Thursday, 21 May 2015

Amerie - Touch (2005)


I have maintained for some time that some of the most intense music ever recorded is to be found on R&B albums of one stripe or another. All Saints' debut, for one example, grits its teeth and thinks about pain at least as hard as anything you'll hear on a Swans record, although of course, having been made by miniature girls who consume lollipops and giggle rather than by Ernest Hemingway, songs such as War of Nerves and Alone tend to be overlooked on this score, specifically due to the absence of grimacing men reading Nietzsche whilst breaking detuned guitars in half with just their teeth. Another fine example would be Amerie's 1 Thing, a demonstration should it be needed, that for the last decade, all the genuinely weird stuff has been happening in R&B - not simply because any of it necessarily outweirds Nurse With Wound, but because it outweirds Nurse With Wound to a beat, sells millions, and sells millions to an audience who wouldn't ordinarily give a shit about recordings of a man dropping paper-clips into a bucket. 1 Thing, in case you're unfamiliar with Amerie, is a drum kit dropped down a fire escape whilst someone kicks a guitar, and the biggest pop record you've ever heard. It's kind of like Rollins Band at their most forehead-vein poppingly intense without sharing any actual ingredients with Disconnect, Liar, Low Self Opinion, Shame, or any of Henry's other face-punching classics.

The only problem with a song as great as 1 Thing is sadly that it tends to make everything else you might have slapped on the album sound weak by comparison. Against all odds, Touch is mainly decent, courageously deviating from any formula evinced by the hit single whilst generally keeping it minimal and inventive without too much fuss. Musically most of it's a groove, restrained in all the right places with sometimes just a slight shift in the established bass coming in half way through to really throw everything into contrast; and there's plenty of non-musical elements sampled into melodic shapes; but all the hard work is somewhat undone when a remix of 1 Thing turns up near the close of the album to reduce the rest to filler material.

Well, not quite filler material, but much of the album has the feel of something serving as background to a lifestyle, something heard in the club, on the phone, or bulking out an episode of Empire. I've a feeling this may be an unfortunate consequence of success, namely that Amerie is - or maybe was - a high profile artist in one of the few genres which is - or maybe was - still shifting units; and music as a mass commodity has become something occupying roughly the same cultural bandwidth as ringtones and console games, imposing certain limitations on albums such as what we have here. It's difficult to quite pinpoint what the problem could be, why 1 Thing should sound so much more vital than the rest. Amerie has a pretty good voice, strong and clear without any of the bland technique-over-substance warbling of yer Maria Careys, but she only really seems to let rip on the aforementioned hit single. I've a feeling it may be the otherwise entirely serviceable production rather than her voice which is to blame. They should have got Steve Albini in, but never mind.

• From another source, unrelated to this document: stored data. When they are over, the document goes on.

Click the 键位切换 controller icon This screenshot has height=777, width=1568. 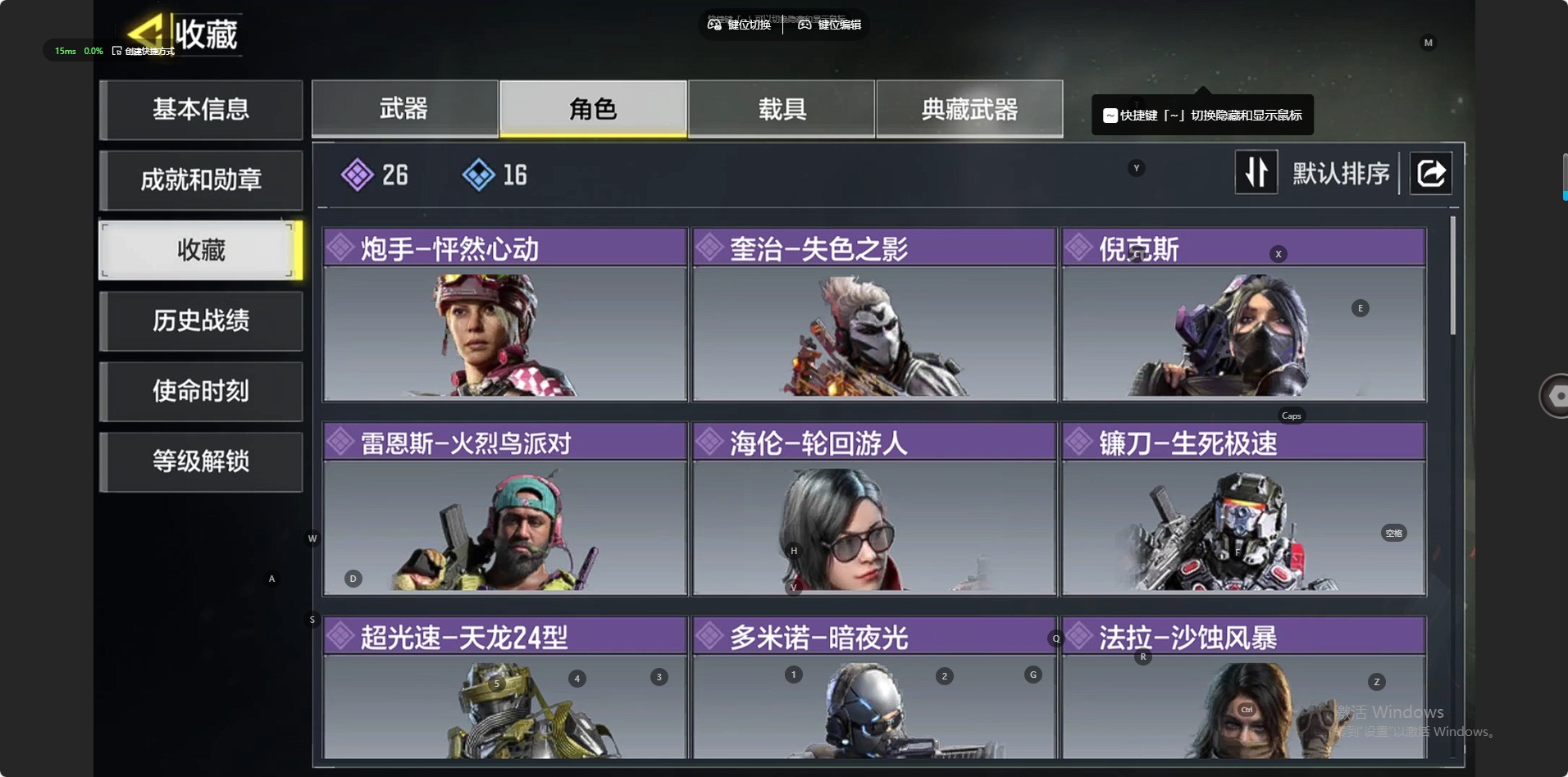coord(715,25)
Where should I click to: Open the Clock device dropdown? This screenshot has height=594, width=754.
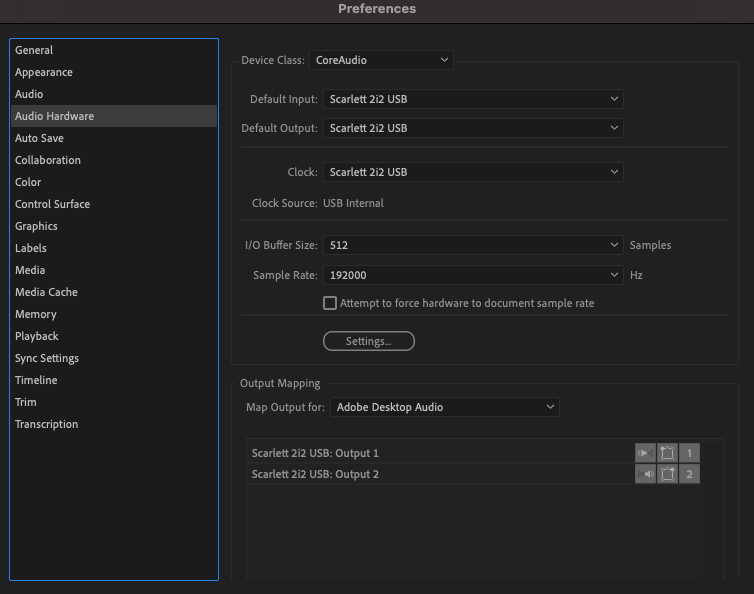(x=473, y=172)
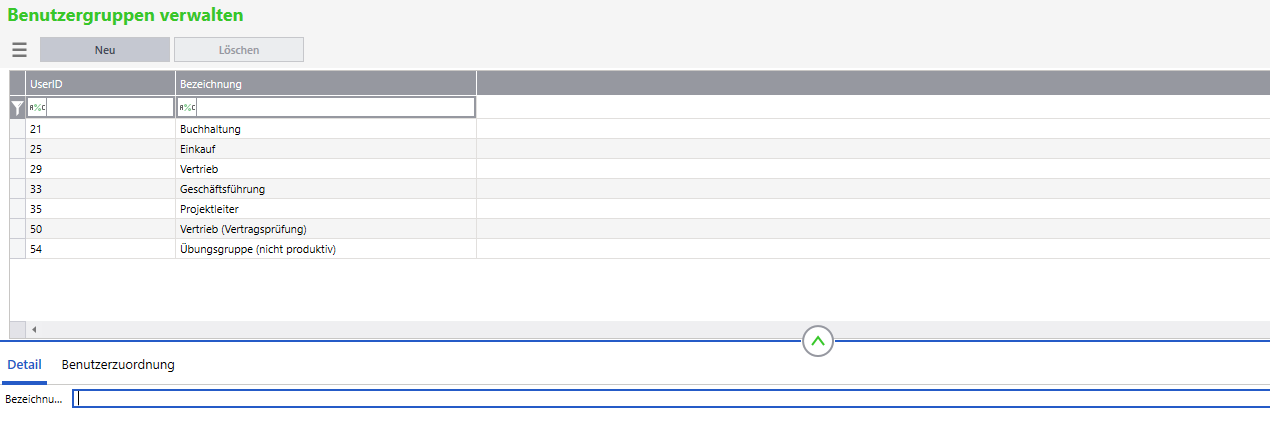Select Übungsgruppe (nicht produktiv) row

coord(257,249)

Also, there are a couple of horribly loungey tracks, as there always will be on any R&B album featuring a presentable looking lady on the cover; and there's the obligatory song about having it off produced by Lil Jon and sounding very much like every other track he ever produced. Maybe it's just my age, although I don't have any trouble with the subject matter of the rest of the album, very little of which seems directly tailored towards fat, white men in their fifties. Amerie explaining how I'm very much mistaken in my belief of her being a good girl whilst pouting, one finger to her lips and doing that ooh you'll have to punish me now face only brings out my inner Hank Hill these days, inspiring thoughts of mowing the lawn and whether it is yet warm enough to seed with bermuda grass. When she suggests what it is I really want is for him to do to me what he wants to I feel embarrassed on behalf of everyone involved. I mean what if what he wants to do is a cleveland steamer? Yuck!

Still, given the raw power of 1 Thing, it's hard to care about the album failing to pull quite the same trick another thirteen or fourteen times. There are maybe three tracks it could probably have lost, but I'm still not complaining.